Menurut Ibnu Qayyim Al-Jauziyah dalam "Syifa'ul Alil fi Masailil Qodha' wal Qodar", dengan adanya takdir yang diturunkan kepada seorang maka hamba tampaklah ciptaan dan ketetapan-Nya. Karena di antara sifat Allah Subhanahu wa Ta’ala adalah Dia Maha (kuasa) berbuat apa yang dikehendaki-Nya, tidak ada sesuatu pun yang terjadi kecuali dengan kehendak-Nya dan tidak ada yang luput dari kehendak-Nya, itulah yang harus diimani oleh umat Islam.

Firman Allâh Subhanahu wa Ta’ala :

إِنَّا كُلَّ شَيْءٍ خَلَقْنَاهُ بِقَدَرٍ


"Sesungguhnya Kami menciptakan segala sesuatu dengan ukurun (al-qadar/takdir)".(QS. Al-Qamar : 49)

Dari Abdullah bin Amr bin Ash, ia bercerita, aku pernah mendengar Rasulullah Shallalahu 'Alaihi wa Sallam bersabda : "Allah telah menetapkan takdir makhluk ini sebelum Dia menciptakan langit dan Bumi dalam jarak waktu limapuluh ribu tahun. Dan Arsy-Nya di atas air." (HR Muslim)

Hadis tersebut juga menunjukkan bahwa penciptaan qalam (pena) lebih awal dari penciptaan Arsy.

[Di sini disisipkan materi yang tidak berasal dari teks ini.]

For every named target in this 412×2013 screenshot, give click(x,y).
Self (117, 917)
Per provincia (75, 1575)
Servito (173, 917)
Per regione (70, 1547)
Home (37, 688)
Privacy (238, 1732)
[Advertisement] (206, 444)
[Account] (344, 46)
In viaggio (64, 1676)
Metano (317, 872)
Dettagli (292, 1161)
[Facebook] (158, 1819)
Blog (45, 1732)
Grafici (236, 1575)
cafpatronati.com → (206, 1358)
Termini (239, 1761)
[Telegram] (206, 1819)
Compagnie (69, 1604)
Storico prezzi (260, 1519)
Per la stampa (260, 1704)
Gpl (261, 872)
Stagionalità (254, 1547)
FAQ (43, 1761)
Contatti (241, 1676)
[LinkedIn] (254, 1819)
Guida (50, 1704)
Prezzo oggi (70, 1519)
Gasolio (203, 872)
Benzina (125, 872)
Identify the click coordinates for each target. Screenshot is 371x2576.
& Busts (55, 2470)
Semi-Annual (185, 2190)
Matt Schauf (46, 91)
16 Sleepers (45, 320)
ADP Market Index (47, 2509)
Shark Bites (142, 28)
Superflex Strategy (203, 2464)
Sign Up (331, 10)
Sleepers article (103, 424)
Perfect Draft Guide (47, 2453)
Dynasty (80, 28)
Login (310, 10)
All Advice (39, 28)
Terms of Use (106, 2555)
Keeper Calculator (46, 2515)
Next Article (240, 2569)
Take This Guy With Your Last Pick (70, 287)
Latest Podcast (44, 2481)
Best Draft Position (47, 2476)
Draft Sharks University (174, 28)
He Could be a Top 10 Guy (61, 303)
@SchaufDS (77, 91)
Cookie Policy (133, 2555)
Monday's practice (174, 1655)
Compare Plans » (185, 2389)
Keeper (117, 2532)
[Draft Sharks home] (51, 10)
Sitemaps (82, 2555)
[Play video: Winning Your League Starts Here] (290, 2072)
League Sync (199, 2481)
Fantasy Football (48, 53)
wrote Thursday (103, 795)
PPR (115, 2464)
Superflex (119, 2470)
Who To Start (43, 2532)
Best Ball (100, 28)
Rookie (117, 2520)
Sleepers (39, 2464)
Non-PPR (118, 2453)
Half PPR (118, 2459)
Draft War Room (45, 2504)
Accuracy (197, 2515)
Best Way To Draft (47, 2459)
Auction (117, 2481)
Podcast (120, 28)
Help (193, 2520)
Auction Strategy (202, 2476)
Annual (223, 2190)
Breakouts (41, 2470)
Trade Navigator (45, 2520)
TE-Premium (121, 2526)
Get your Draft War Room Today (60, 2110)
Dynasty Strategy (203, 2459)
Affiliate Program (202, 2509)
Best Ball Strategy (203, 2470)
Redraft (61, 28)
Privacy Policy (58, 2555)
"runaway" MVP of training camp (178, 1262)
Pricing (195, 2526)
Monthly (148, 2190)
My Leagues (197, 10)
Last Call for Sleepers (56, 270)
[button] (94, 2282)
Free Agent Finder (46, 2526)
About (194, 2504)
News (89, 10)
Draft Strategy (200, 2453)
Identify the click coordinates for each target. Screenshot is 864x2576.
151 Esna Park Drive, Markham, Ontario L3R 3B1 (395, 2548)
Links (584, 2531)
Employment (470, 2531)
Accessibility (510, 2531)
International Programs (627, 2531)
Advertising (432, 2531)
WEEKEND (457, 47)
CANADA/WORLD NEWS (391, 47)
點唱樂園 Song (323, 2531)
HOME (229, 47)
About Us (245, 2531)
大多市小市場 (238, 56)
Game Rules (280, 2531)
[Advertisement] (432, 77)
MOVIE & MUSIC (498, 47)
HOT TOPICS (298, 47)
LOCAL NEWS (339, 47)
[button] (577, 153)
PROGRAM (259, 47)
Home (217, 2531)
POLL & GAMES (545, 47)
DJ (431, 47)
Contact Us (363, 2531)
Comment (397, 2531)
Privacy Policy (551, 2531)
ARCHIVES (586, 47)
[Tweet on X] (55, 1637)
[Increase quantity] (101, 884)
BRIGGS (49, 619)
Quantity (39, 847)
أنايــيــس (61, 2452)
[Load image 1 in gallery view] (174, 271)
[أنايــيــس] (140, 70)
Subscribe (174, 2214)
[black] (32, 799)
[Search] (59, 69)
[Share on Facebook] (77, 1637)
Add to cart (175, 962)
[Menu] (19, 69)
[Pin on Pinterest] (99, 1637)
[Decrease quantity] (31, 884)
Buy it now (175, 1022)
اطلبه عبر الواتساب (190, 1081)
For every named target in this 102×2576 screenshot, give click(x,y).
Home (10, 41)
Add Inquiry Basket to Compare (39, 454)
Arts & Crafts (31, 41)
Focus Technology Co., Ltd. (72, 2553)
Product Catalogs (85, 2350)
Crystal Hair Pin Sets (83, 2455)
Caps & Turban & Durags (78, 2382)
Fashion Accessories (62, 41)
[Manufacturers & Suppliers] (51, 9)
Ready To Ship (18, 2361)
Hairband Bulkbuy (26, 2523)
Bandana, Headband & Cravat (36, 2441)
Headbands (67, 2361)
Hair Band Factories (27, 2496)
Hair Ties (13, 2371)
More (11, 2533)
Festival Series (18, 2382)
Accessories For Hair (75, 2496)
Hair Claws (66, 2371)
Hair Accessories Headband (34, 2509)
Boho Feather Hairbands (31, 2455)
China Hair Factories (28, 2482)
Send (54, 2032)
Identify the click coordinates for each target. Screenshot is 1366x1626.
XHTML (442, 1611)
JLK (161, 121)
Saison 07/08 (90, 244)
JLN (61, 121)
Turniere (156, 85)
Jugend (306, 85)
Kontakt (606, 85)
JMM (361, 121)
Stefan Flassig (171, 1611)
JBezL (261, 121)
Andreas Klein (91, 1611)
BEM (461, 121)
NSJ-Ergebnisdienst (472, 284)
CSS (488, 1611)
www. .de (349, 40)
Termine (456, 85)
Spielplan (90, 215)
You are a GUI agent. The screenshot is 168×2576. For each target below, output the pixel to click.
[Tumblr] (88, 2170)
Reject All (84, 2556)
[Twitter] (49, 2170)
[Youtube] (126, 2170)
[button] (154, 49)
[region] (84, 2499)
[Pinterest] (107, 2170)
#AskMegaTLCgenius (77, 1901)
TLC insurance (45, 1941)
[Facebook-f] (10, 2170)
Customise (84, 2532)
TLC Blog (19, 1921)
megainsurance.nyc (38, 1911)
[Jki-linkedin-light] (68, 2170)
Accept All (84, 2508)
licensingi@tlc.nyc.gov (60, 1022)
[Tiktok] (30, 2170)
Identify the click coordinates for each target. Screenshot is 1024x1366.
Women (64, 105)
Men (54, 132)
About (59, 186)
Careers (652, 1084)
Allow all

Seorang sahabat bernama Ubadah bin Shammit (Abul Walid Ubadah bin ash-Shamit bin Qais al-Anshari al-Khazraji) mengatakan kepada anaknya, wahai putraku, sekali kali engkau tidak akan menikmati rasa iman sampai engkau mengetahui bahwa apa yang menimpamu itu tidak akan menyalahkanmu, dan apa yang menjadikan engkau salah bukan untuk menimpamu.

Ubadah seakan-akan mengatakan kepada putranya bahwa dia harus mengimani takdir Allah apapun yang menimpa dirinya. Karena seperti yang telah dikatakan Rasulullah Shallalahu 'Alaihi wa Sallam bersabda yang telah dicatat dalam hadis Abu Dawud bahwa barangsiapa meninggal dunia dalam keadaan tidak seperti itu (tidak beriman dengan tkdir Allah), maka ia bukan termasuk umat Rasulullah.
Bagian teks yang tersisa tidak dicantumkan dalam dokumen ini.